Reproduce the lines below verbatim, leaving out the pictures.

-- begin DATA LINES --

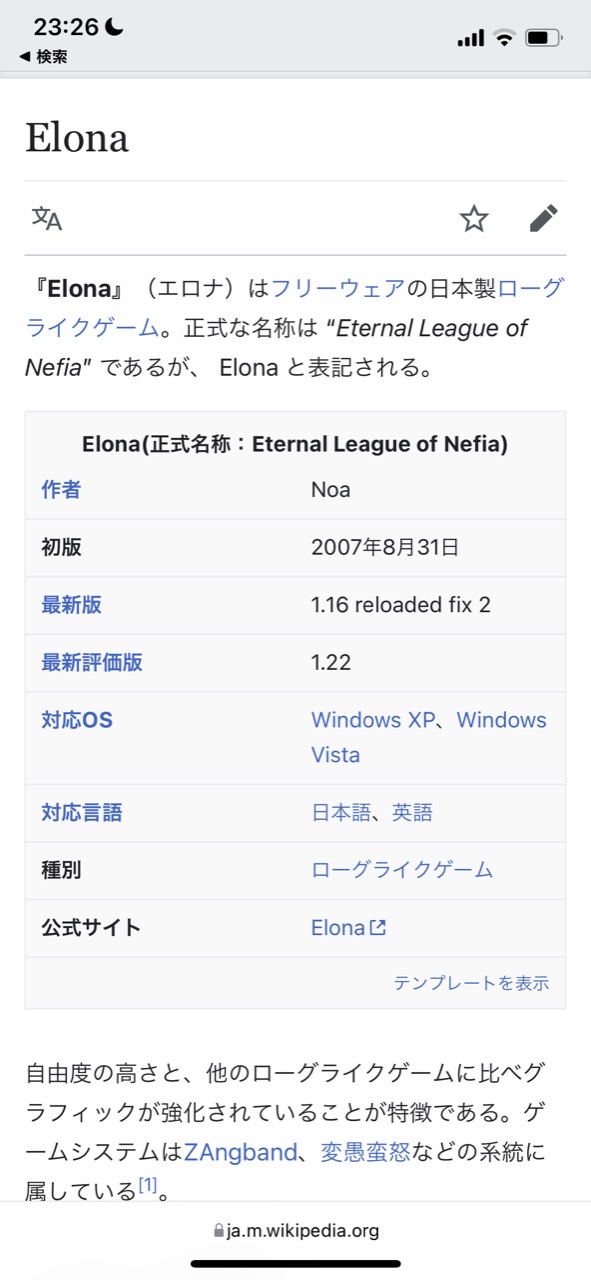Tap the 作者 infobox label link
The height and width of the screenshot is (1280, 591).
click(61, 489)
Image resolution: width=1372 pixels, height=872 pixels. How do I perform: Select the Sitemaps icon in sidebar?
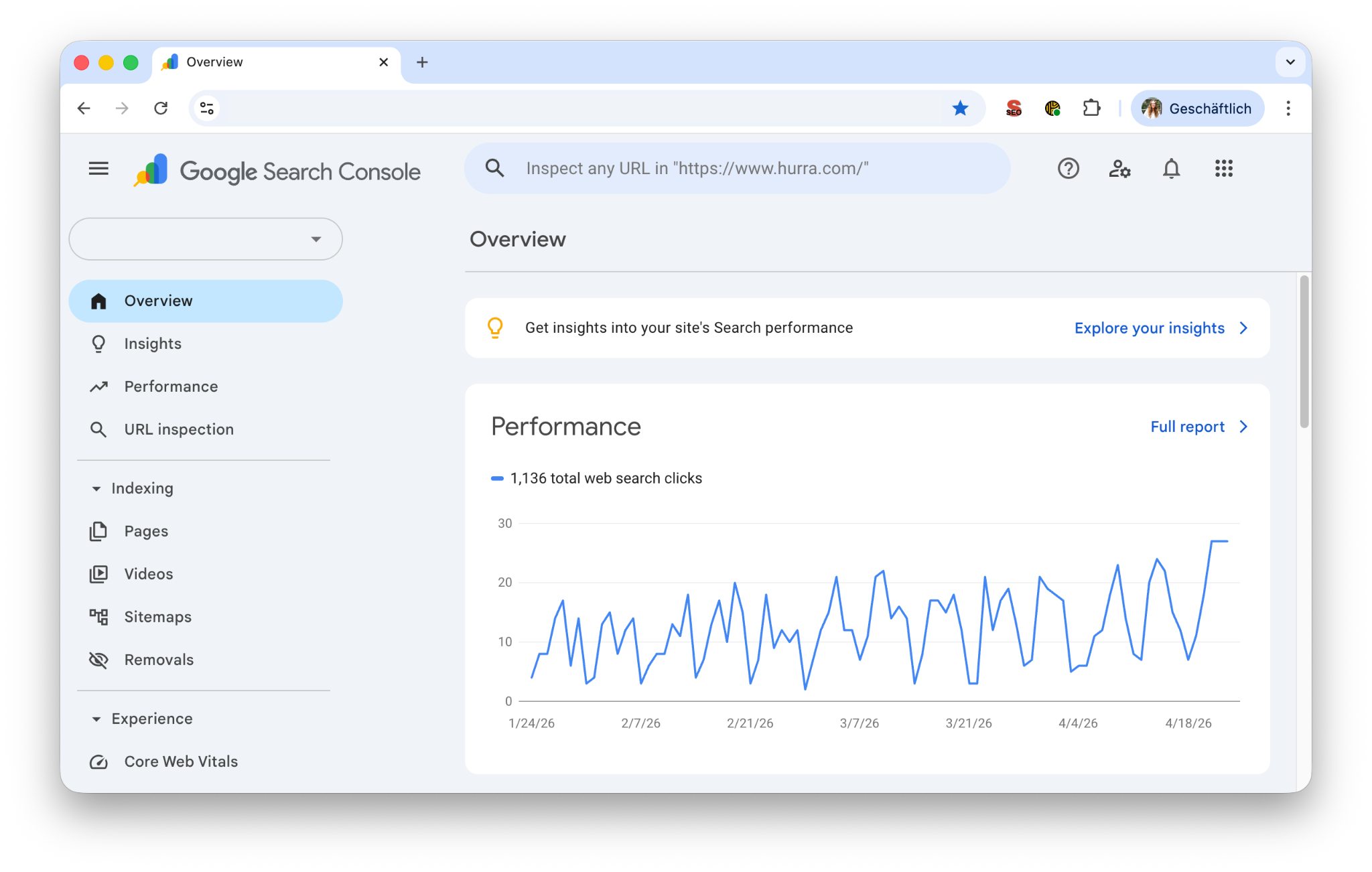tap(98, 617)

-- end DATA LINES --

RESPONSE TO THIS TASK:
Tap the 作者 infobox label link
The height and width of the screenshot is (1280, 591).
click(61, 489)
Image resolution: width=1372 pixels, height=872 pixels. How do I perform: Select the Sitemaps icon in sidebar?
tap(98, 617)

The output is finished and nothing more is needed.